今回は、IETF 104の全体概要について知っていただくために、以下を報告し
ます。

・ハッカソン
・HotRFC
・BoF/サイドミーティング
・注目WG

■ ハッカソン

IETFミーティングは、土日開催のハッカソンから始まります。今回は370人が
現地参加し、リモート参加者も合わせると400人を超えていたとのことです。
本会議自体が、1,213人の現地参加、864人のリモート参加ですので、現地参
加の人数でカウントしたとして、約3割がハッカソンに参加していたというの
は驚くべきことです。

「Netdev Conference (https://netdevconf.org/0x13/)」が、直前の2日間で
開催されていましたので、続けて参加していたという人も多かったようです。
44ものプロジェクトがエントリーしていましたが、部屋に入りきれず、外の
ラウンジでハックを行っていたチームもありました。

日本からは、リモート参加も含めて25人が参加していました(私自身もDOTSプ
ロトコルの実装のために参加していました)。初ハッカソンというメンバーも
いましたが、集中して実装と議論ができる機会をそれぞれ楽しんでいるよう
でした。

ハッカソンの参加人数は、ずっと右肩上がりで増えていて、IETFの"running 
code"を重視する姿勢を特徴付けるものとして、定着しました。多くのWGが、
本会議に先駆けて実装と相互接続試験を実施し、その結果を集中的に議論す
るというサイクルが、うまく回っていると感じました。

モーリシャス島の「cyberstorm (https://cyberstorm.mu/)」という団体か
ら、TLS 1.3を含むいくつかのプロジェクトに、まとまってリモート参加して
いたのも印象的でした。リモートでもよいので、日本からも参加者がもっと
増えることを願っています。

・ハッカソンの活動テーマが掲載されたWiki (104hackathon - Meeting Wiki)
  https://trac.ietf.org/trac/ietf/meeting/wiki/104hackathon

・ハッカソンの発表資料
  https://github.com/IETF-Hackathon/ietf104-project-presentations


■ HotRFC

3月24日(日)には、本会議の参加者が続々と集まってきます。夕方のウェルカ
ムレセプションから続いて行われるイベントとして定着しつつあるのが、Hot 
RFC Lightning Talksです。

Hot RFCと言っても、RFCを紹介するものではありません。ここでは「Request 
for Conversation」の略であり、会期中に行われるBoFやサイドミーティング
の時間と内容を紹介する場となっています。行きたいBoFをここで見つけるこ
ともできますし、IETFで今後出てくるかもしれない議論領域を把握すること
もできます。

紙幅の都合で一つ一つを紹介することはできないので、興味のある方はこち
らのアジェンダと発表資料をご覧ください。

  IETF-104 : hotrfc
  https://datatracker.ietf.org/meeting/104/session/hotrfc


■ BoF/サイドミーティング

前回のIETF 103ミーティングでは、金曜午前の時間帯が"Unstructured time"
と銘打たれ、WGミーティングとの重複を避けて、サイドミーティングのため
に充てる実験がありました。前回は最終日ということもあり、木曜日で帰っ
てしまう参加者が多かったので、失敗を踏まえ今回は水曜日の午後に、WGミー
ティングがない時間帯が作られました。この試みはうまくいったように思い
ます。

今回は6件の公式BoFがありましたが、上記の時間帯を使って開催された、以
下のBoFについて簡単に紹介します。実質上のTechnical Plenaryと言ってよ
く、200人以上が参加していました。

○Technology Deep Dive - Modern Router Architecture

WGになることを目的とはしていない、今回だけのBoFです。WGTLGOと短い名前
が付けられていますが、"We Got The Last Good One"の略とのことです。発
表資料には、"Spherical Routers, Forwarding Plane Realities, and 
Implications for Protocol Designers"という副題も付いています。

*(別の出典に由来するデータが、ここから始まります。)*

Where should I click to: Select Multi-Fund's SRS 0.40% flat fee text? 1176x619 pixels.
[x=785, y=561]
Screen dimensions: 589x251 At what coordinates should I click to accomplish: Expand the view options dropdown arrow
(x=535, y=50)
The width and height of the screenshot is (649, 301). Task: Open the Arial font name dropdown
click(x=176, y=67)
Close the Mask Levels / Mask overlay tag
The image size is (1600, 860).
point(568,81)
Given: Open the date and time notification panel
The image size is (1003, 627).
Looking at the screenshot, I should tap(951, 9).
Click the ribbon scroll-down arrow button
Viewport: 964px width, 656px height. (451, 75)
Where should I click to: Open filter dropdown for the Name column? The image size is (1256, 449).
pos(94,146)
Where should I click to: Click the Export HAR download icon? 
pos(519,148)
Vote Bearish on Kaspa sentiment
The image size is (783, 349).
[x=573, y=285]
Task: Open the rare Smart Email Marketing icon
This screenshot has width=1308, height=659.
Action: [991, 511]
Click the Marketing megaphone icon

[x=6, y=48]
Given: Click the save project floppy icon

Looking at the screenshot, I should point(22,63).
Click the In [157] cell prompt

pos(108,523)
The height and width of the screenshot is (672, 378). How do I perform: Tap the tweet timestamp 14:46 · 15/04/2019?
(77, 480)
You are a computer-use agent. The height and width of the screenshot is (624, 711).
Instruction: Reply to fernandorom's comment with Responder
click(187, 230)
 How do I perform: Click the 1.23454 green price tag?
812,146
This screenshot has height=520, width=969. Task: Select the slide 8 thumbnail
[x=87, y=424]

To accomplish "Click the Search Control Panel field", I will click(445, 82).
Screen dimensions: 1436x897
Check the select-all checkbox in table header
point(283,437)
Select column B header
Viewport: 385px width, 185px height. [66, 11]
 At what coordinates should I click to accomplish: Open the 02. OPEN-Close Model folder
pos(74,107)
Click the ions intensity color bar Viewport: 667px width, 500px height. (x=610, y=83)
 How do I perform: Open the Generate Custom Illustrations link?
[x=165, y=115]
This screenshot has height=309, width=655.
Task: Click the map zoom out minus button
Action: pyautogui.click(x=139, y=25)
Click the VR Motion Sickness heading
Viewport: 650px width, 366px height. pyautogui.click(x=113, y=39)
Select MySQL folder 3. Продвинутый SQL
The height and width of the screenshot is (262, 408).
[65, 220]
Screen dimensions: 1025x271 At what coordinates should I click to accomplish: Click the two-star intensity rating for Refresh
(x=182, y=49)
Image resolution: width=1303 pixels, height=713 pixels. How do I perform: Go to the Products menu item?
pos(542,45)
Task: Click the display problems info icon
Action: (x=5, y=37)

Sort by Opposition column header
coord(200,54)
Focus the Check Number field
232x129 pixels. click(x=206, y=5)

さて、ここで出てきた"Spherical Routers"というのは何でしょうか?文字通
り、球体のルータ、という意味ではありません。複雑な実態を極端に単純化
してしまい、モデルが現実的でなくなってしまうことを表すジョーク、球体
の牛"Spherical cow"という言い回しを援用したものです。

つまり、現実(Forwarding Planeの実装など)を見て、プロトコルのデザイン
をしているのか?という投げかけであり、ルータベンダの立場で、ルータ設
計の難しさについて語った場、ととらえていただければ間違いないでしょう。

実際、ルータの設計は柔軟性とパフォーマンスのトレードオフの選択であり、
特定の用途に限るのであれば性能向上はできるが、汎化は難しいし、未来の
使われ方は予測できないということです。他にも「統計情報を取りたいとい
うニーズはよく言われるが、性能を犠牲にしてしまうこと」「プロトコル(特
にヘッダ)のデザインがハードウェアの設計に大きな影響を与えること」を理
解して欲しいというメッセージがありました。

私自身は非常に楽しんで参加しましたが、後でメーカー側の人間と話したと
ころ「面白かった?何も新しい話はなかったでしょう?」とのことでした。
メーカーの中では当たり前のことでも、このようにオープンな場所で議論し
たのは有意義だったと思いました。


■ 注目WG

特に、参加者の間で話題に上ったWGについて紹介します。

○DNS Over HTTPS (DoH)

立ち見が出るほど盛況で、関心の高さが伺えるWGです。DoHについては、賛否
両論あるという実情です。

- Resolving issues in draft-ietf-doh-resolver-associated-doh

  DoHに対応したリゾルバ(URI templates for DoH servers)の見つけ方を記
  述したドラフト[Associating a DoH Server with a Resolver]
  (https://datatracker.ietf.org/doc/draft-ietf-doh-resolver-associated-doh/)
  についての議論が最初に集中して行われました。

  ドラフトには例えば、「OSに設定されているDNSサーバにHTTPSで問い合わ
  せる」「TXT RRsetで問い合わせる」などの方法が記載されています。この
  ドラフトは、他のWGのメンバーにも多く読まれフィードバックを受けてき
  たが、ある種の"不快感"を示す反応もあったとのことです。マイクには多
  くの人が並び、懸念事項を述べていました。重要な問題なだけに、ブート
  ストラップの仕方だけを取り上げてDoHに反対する人がいるというのも、理
  解できる状況でした。

- DoH Implementation Risks and Operations Considerations

  続いて運用上の課題、特にプライバシーの問題について議論されました。
  オペレーション寄りの話であり、consolidation(*1)の話とも関わるため、
  WGで話すようなものではない、議論の場をIETFとするのも適切ではないの
  ではないか、との意見がありました。

  (*1) consolidation
       統合という意味ですが、少数のテック企業による市場独占による、イ
       ンターネット本来の分散型から中央集権型への移行と、それにより発
       生するかもしれない問題を示します。

○Quantum Internet Proposed Research Group(qirg)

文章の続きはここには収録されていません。